TASK STATEMENT: Exactly reproduce the entries, dropping any pictures from your copy.

++++ SUPPLIED DATA ++++

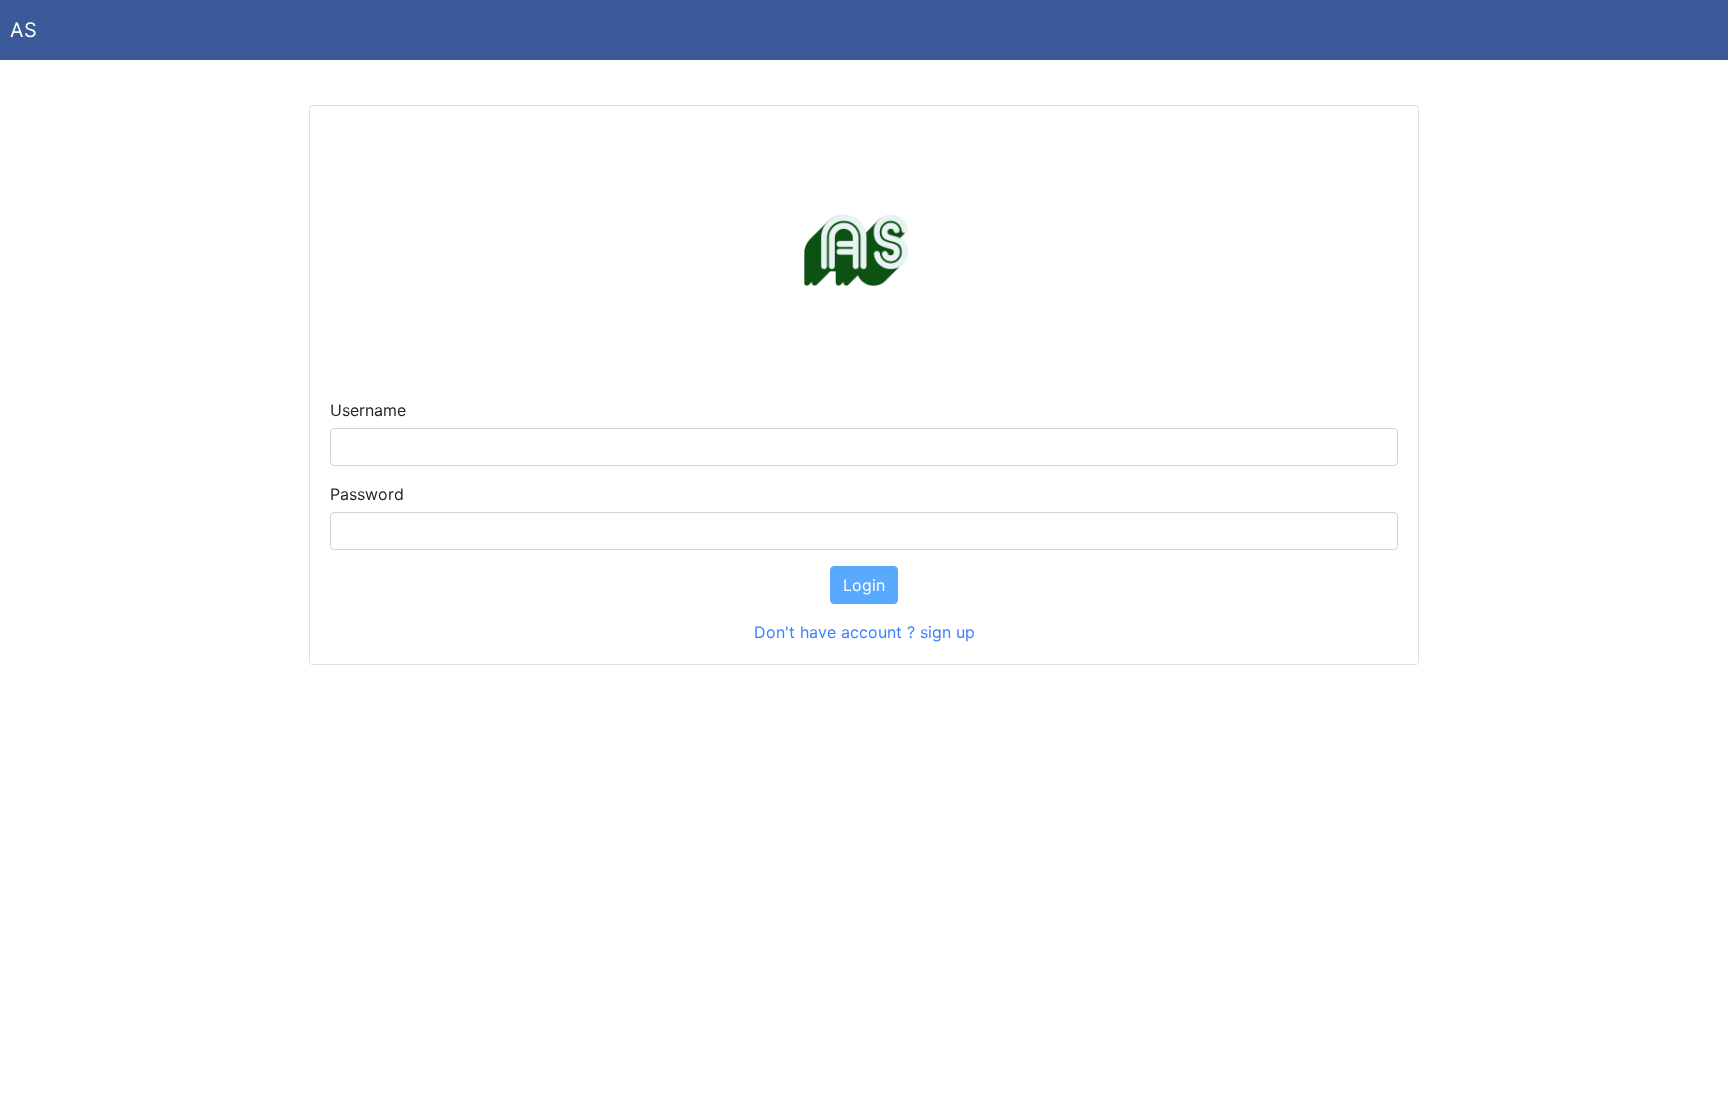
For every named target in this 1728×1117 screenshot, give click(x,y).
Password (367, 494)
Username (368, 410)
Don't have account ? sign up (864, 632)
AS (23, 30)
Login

++++

WRITTEN ANSWER:
For every named target in this 1728×1117 screenshot, give click(x,y).
Password (367, 494)
Username (368, 410)
Don't have account ? sign up (864, 632)
AS (23, 30)
Login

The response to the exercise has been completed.